Mas quando você abre uma janela de oportunidades essas pessoas deixam de ser invisíveis e aparecem. O lema vidas negras importam é de todo mundo que se sente agredido pelos ataques ao negros e negras”, prossegue.

Mas como colocar em prática um projeto capaz de realmente diminuir o abismo social que assola a cidade? Tatto explica: Eles não reivindicam apenas que minha vice seja uma mulher negra. Eles querem políticas transversais. Eles não querem apenas uma secretaria de Combate ao Racismo. Eles querem que cada área, da educação, do esporte, do lazer, tenha políticas voltadas à população negra”.

Combate ao bolsonarismo

 

“Quem acha que o próximo prefeito de São Paulo vai administrar na mesmice está enganado. Vamos ter que inovar muito, repensar a cidade. A cabeça das pessoas está mudando”, avalia Tatto, que se orgulha de ter trazido à cidade alguns dos mais inovadores projetos de mobilidade da cidade.

“Ousamos quando criamos as subprefeituras, quando fizemos planos diretores, o bilhete único, as ciclofaixas, os corredores de ônibus. Tudo isso foi ousadia. Mas agora temos que ousar de outro jeito”, aposta.

Na área econômica, Tatto mais uma vez defende a valorização das periferias da cidade. “Eu acredito na possibilidade de levar empresas para a pefiferia. Se depender de mim não vou incentivar a construção de nenhum shopping. Vou incentivar comércio de rua (…) Também acredito muito na cultura como impulsor de possibilidades principalmente para os jovens”.

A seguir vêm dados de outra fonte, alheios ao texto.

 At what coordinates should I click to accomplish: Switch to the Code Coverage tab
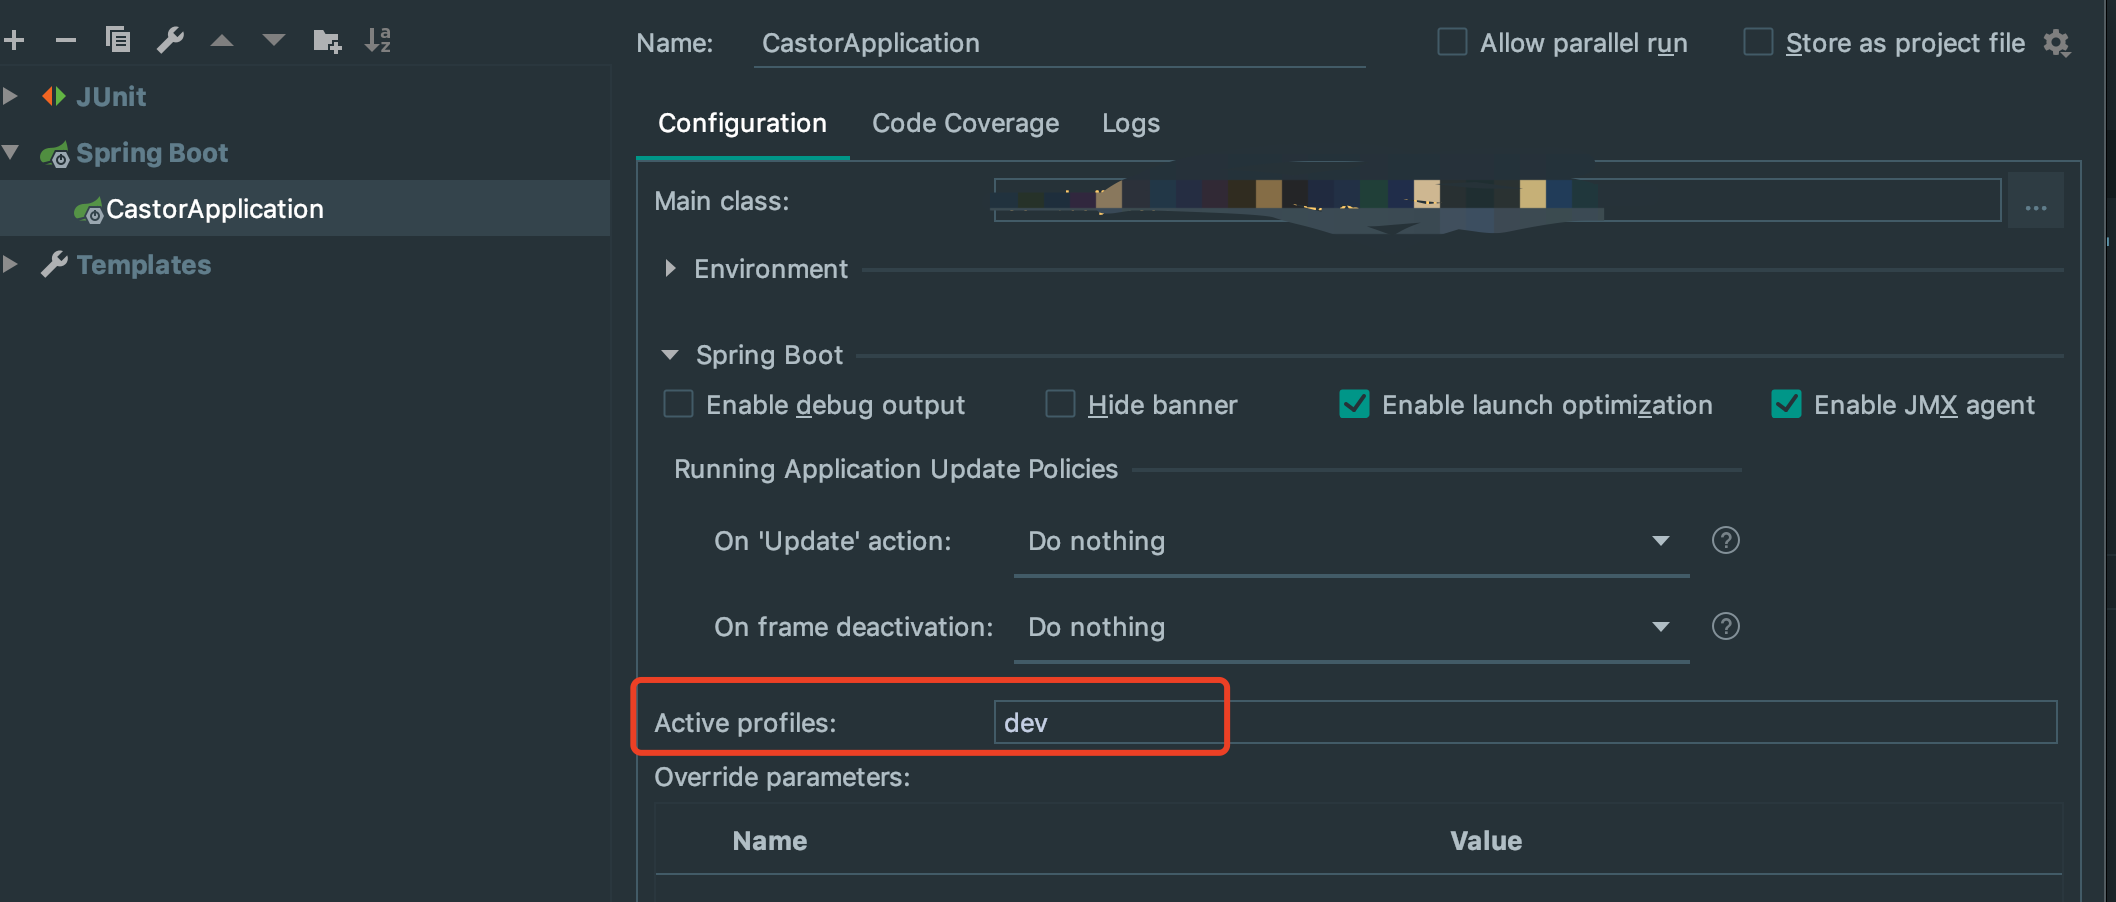coord(965,123)
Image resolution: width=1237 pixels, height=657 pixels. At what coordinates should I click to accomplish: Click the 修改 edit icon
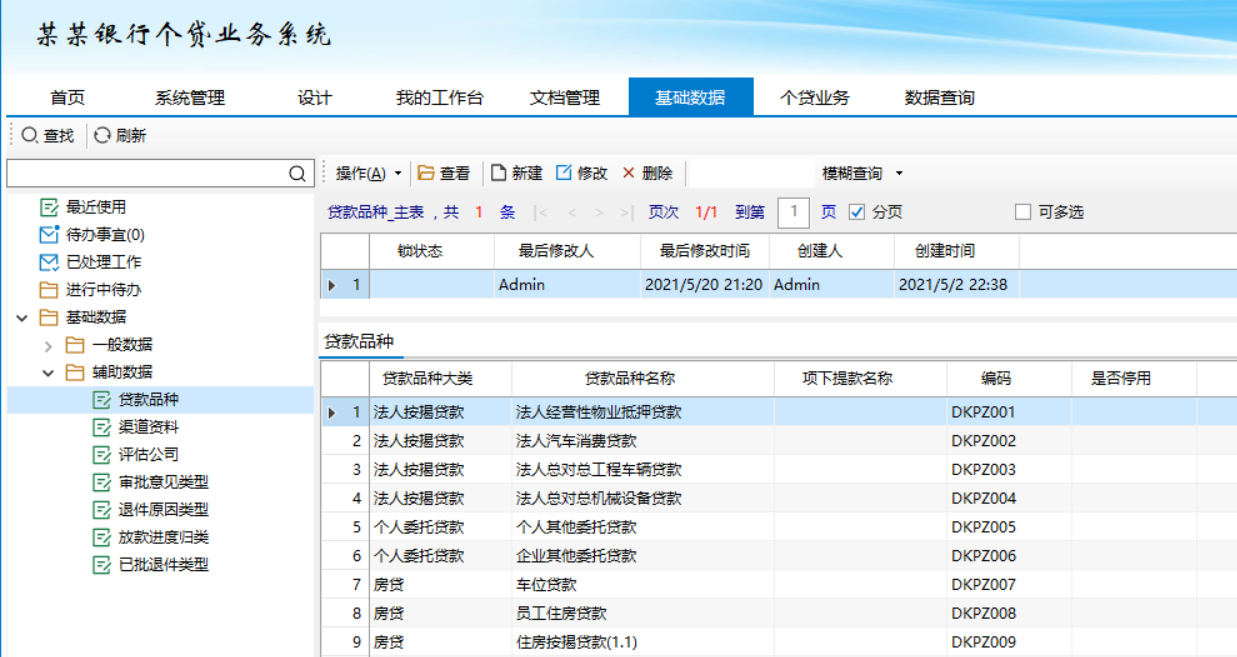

Para além dos desafios que terá na cidade, caso eleito, Tatto também sabe terá de enfrentar um inimigo ainda maior: Jair Bolsonaro. São Paulo tem que ser a trincheira contra o bolsonarismo. Uma vitória na cidade fortalece a luta contra essa postura fascista do governo federal. Eles falam que não existe ameaça à democracia. Mas democracia não é só direito de ir e vir. É ter emprego, salário, uma alimentação saudável, uma aposentadoria digna. E isto todos nós sabemos que o governo federal não tem priorizado”, aponta.

Mas o que explica, então, o fato de Jair Bolsonaro ainda ter a maior parte de seus apoiadores nas camadas mais pobres da população? “Desespero. Quem tem a caneta acaba sendo a única chance e esperança dessa população. Quando a pessoa tem uma perspectiva de receber, por exemplo, R$ 600 do governo federal, fica achando que foi Bolsonaro. Mas ele queria dar R$ 200 e foram o PT e a Oposição que conseguiram aumentar esse valor. Mas as pessoas estão percebendo cada vez mais para quem de fato Bolsonaro governa”.